PAGE EXCERPT ::
────────────────────

Treatment effect estimation under unconfoundedness is a fundamental task in causal inference. In response to the challenge of analyzing high-dimensional datasets collected in substantive fields such as epidemiology, genetics, economics, and social sciences, many methods for treatment effect estimation with high-dimensional nuisance parameters (the outcome regression and the propensity score) have been developed in recent years. However, it is still unclear what is the necessary and sufficient sparsity condition on the nuisance parameters for the treatment effect to be $\sqrt{n}$-estimable. In this paper, we propose a new Double-Calibration strategy that corrects the estimation bias of the nuisance parameter estimates computed by regularized high-dimensional techniques and demonstrate that the corresponding Doubly-Calibrated estimator achieves $1 / \sqrt{n}$-rate as long as one of the nuisance parameters is sparse with sparsity below $\sqrt{n} / \log p$, where $p$ denotes the ambient dimension of the covariates, whereas the other nuisance parameter can be arbitrarily complex and completely misspecified. The Double-Calibration strategy can also be applied to settings other than treatment effect estimation, e.g. regression coefficient estimation in the presence of diverging number of controls in a semiparametric partially linear model.

────────────────────

INFORMATION SHOWN ::
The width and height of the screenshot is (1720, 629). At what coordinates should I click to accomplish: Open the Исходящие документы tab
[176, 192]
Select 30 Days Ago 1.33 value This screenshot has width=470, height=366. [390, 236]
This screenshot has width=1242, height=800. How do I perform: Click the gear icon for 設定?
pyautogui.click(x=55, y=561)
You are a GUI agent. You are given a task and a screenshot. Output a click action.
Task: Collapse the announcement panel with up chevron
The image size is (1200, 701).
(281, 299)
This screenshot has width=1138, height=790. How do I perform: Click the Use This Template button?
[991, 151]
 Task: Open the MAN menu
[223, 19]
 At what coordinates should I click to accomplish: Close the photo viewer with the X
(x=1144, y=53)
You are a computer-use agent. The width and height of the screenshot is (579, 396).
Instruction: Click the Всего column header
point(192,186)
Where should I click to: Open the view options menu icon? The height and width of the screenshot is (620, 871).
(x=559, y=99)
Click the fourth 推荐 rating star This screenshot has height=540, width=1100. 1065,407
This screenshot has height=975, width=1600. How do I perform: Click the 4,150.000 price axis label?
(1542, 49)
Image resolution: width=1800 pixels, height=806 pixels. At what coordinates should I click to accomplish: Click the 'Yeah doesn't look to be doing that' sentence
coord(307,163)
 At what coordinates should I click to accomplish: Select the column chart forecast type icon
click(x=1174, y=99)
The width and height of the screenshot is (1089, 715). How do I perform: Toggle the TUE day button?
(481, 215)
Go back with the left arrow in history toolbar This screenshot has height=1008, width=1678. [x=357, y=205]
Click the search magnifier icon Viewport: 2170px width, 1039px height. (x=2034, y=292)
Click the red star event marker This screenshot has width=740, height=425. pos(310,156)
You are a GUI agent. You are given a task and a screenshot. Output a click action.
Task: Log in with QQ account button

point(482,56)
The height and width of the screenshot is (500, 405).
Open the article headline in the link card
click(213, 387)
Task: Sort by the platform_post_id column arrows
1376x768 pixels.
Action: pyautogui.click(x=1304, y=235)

────────────────────

EXERCISE OBJECTIVE :: In the abstract on treatment effect estimation, what sparsity must one nuisance parameter stay under for the Doubly-Calibrated estimator to reach the 1/√n rate?

RESPONSE TO THE TASK :: Its sparsity must be below √n / log p, where p is the ambient dimension of the covariates.